* **Problem description**:
Only the lines below from the one containing "Task: Open the Cell menu" to the one containing "You are a computer-use agent. The image" should be repeated, both included and unchanged.

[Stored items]

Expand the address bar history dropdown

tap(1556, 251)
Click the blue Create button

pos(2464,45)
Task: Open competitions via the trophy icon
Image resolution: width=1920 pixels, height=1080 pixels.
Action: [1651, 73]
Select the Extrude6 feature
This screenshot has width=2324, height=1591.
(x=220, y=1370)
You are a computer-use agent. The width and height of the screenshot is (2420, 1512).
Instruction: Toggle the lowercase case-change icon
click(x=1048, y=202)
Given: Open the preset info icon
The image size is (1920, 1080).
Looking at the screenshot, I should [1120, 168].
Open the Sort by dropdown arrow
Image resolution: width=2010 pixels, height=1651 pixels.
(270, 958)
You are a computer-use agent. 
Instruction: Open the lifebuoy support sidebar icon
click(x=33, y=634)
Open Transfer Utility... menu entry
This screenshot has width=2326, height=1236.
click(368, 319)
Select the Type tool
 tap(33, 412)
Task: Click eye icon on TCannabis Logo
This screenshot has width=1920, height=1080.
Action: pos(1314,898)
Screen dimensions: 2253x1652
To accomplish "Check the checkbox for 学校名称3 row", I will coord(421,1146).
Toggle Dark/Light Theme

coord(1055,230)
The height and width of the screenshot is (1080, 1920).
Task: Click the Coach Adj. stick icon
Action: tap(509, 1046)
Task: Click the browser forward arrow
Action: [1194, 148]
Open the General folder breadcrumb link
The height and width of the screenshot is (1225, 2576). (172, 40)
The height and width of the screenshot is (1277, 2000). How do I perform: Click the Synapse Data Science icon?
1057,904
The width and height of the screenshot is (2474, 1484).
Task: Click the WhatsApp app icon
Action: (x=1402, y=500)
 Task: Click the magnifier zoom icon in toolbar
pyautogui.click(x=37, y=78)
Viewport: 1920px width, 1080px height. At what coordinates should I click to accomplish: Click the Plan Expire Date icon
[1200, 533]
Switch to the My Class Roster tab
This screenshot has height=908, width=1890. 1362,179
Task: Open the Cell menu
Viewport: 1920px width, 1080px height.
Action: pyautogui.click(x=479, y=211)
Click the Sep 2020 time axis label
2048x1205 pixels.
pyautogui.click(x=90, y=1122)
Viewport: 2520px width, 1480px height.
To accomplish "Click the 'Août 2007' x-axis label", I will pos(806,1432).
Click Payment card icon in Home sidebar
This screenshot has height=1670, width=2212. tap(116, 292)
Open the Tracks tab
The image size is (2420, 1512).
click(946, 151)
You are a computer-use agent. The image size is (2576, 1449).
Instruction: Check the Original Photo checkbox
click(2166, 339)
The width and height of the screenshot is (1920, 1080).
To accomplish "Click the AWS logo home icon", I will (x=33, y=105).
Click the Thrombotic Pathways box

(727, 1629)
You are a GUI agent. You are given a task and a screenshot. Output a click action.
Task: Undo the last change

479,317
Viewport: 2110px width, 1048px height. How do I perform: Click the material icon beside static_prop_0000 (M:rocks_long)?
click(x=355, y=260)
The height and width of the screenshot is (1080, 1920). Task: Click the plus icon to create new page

* **Response to this task**:
Task: Open the Cell menu
Viewport: 1920px width, 1080px height.
Action: pyautogui.click(x=479, y=211)
Click the Sep 2020 time axis label
2048x1205 pixels.
pyautogui.click(x=90, y=1122)
Viewport: 2520px width, 1480px height.
To accomplish "Click the 'Août 2007' x-axis label", I will pos(806,1432).
Click Payment card icon in Home sidebar
This screenshot has height=1670, width=2212. tap(116, 292)
Open the Tracks tab
The image size is (2420, 1512).
click(946, 151)
You are a computer-use agent. The image size is (2576, 1449).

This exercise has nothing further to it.